Serving, Fixing, and Helping

Recently I (virtually) met Cory who heads up the Action Hero Network. He sent this out to us from the facebook group.

In the Service of Life

Serving is different from helping.
Helping incurs debt. But serving, like healing, is mutual.
Serving is also different from fixing. There is distance
between ourselves and whatever or whomever we are fixing.
Fixing is a form of judgement. All judgement creates
distance, a disconnection, an experience of difference.
If helping is an experience of strength, fixing is an
experience of mastery and expertise.
Service on the other hand, is an experience of mastery,
surrender, and awe. We cannot serve at a distance.
We can only serve that to which we are profoundly connected,
that which we are willing to touch.
We serve life not because it is broken, but because it is holy.

Adapted from Rachel Naomi Remen

(found on Argon’s page: http://people.tribe.net/argonvancouver )

Indeed.
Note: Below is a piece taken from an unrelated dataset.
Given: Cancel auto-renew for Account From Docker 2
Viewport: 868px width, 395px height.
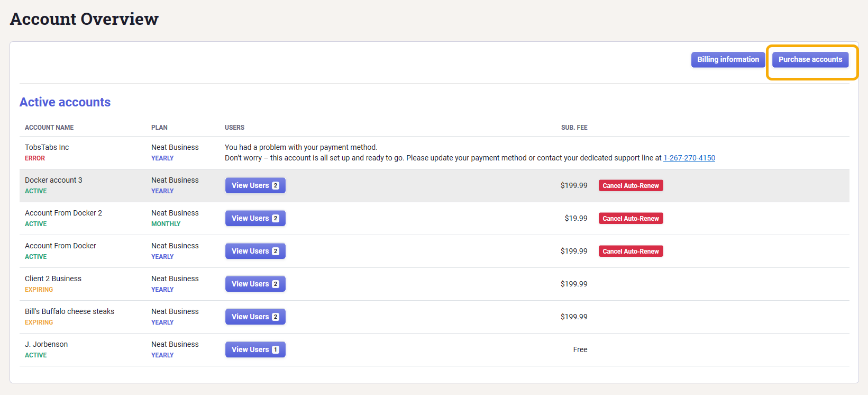Looking at the screenshot, I should pyautogui.click(x=631, y=219).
I like this description very much. It resonates deeply with the way I was trained to think with coaching and trained to see philanthropy. (Yes, I know that is not at all what most people would assume philanthropy is–but let us hope for a transformation in this direction where serving is the form of contribution.)

Field Building? What is that?

Social network analysis reveals the nodes and their connections. Yes. “The nodes in the network are the people and groups while the links show relationships or flows between the nodes.” Great. What about the things that support the nodes and their ability to make connections. This is the field of the network, and it functions as an energetic even magnetic space that impacts the network in profound ways. We are defined not only by the positive space of our presence and the relationships we bear to each other, but also the space between us, the “negative space” referred to in art class.

If you want to change the configuration of the social network map, changing behavior is one avenue, but it is often difficult to encourage and enforce. Another option is to change the environment. It can be easier, perhaps, to find levers for change in this layer.

So when I talk about field-building, I am talking about that space–the environment of the network. Created by convening events, participating in dialogs, creating avenues to disperse messages, refining the language and frames of the network and its purpose.

Ornet.com network image

World We Want revisited

Over at the World We Want blog last year, I responded to a post with an essay on the World I Want. It received feedback.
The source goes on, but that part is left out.